Details
Journal: IEEE Transactions on Geoscience and Remote Sensing, vol. 61, Monday 3. July 2023
International Standard Numbers:
Printed: 0196-2892
Electronic: 1558-0644
Links:
ARKIV: hdl.handle.net/10037/33029
DOI: doi.org/10.1109/TGRS.2023.3291927
Monitoring sea ice in polar regions is critical for understanding global climate change and supporting marine navigation. Recently, researchers started to utilize machine/deep learning methodologies to automate the separation of sea ice and open water in synthetic aperture radar imagery. However, this requires a large amount of reliably labeled training data. We here propose an augmentation routine for Sentinel-1 data, which incorporates physical principles of radar backscatter into the augmentation procedure. First, we apply an incidence angle (IA)-aware algorithm to segment Sentinel-1 images into separate clusters.
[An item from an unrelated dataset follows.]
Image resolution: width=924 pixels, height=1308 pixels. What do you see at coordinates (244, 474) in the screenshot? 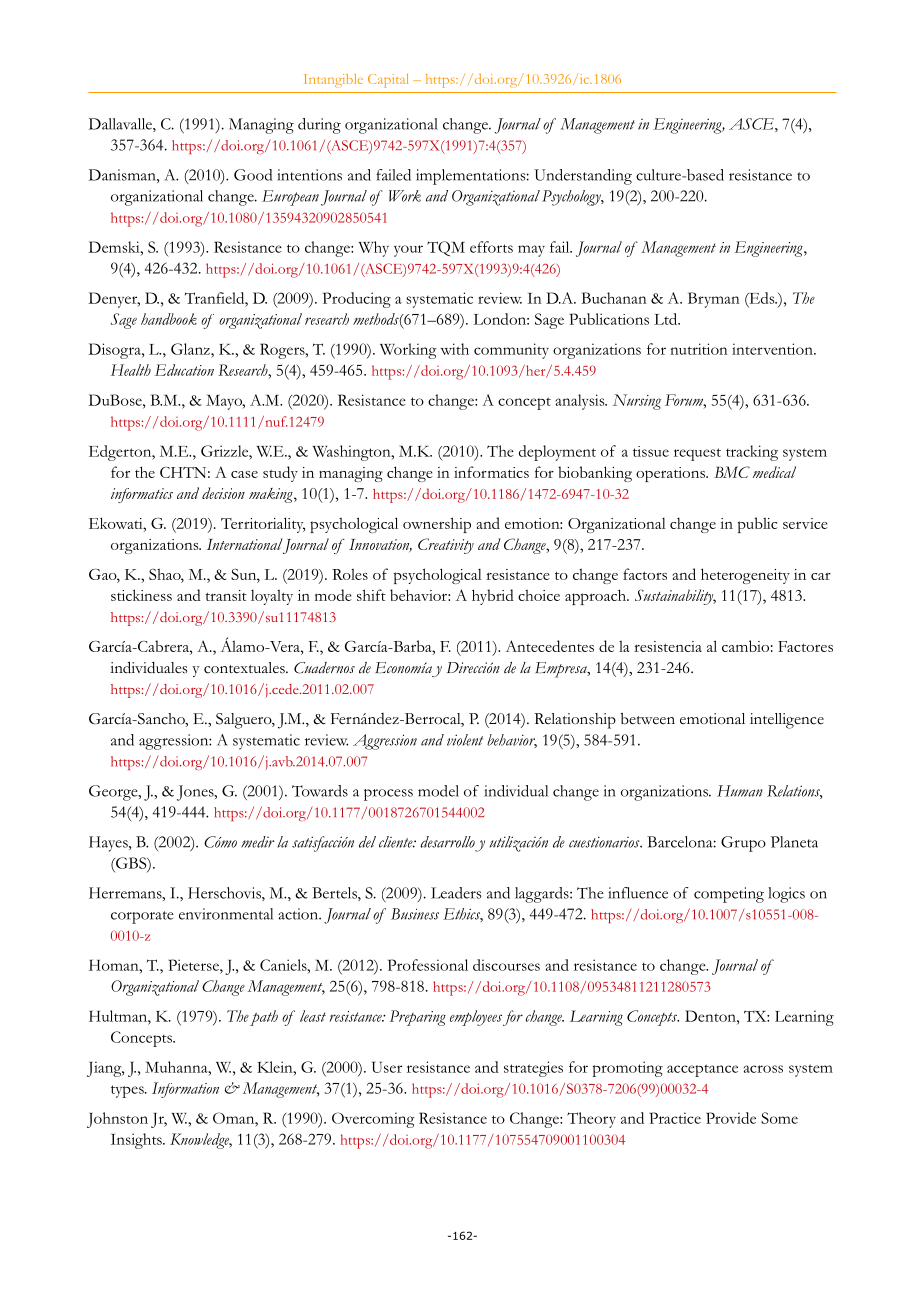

We compute the corresponding slopes of backscatter intensity with the IA for each cluster. Second, the slopes are used as prior information to project labeled pixels and segments to different IAs and thus further enrich the labeled data. We then apply a simplified U-Net for pixelwise classification of Sentinel-1 images into sea ice or open water. The performance of our model is evaluated by visual inspection as well as comparison with an available product from the Chinese Academy of Sciences (CAS). The results indicate that the physics-based data augmentation improves the model performance compared to training with data without augmentation. The inferred ice edge is in line with the inference for other available datasets (CAS), but with a finer spatial resolution. Finally, we also found that the inference of our model is highly correlated with the visual interpretation of overlapping optical observations. Overall, the proposed methodology provides an alternative for the automated separation of sea ice/open water at fine spatial resolution.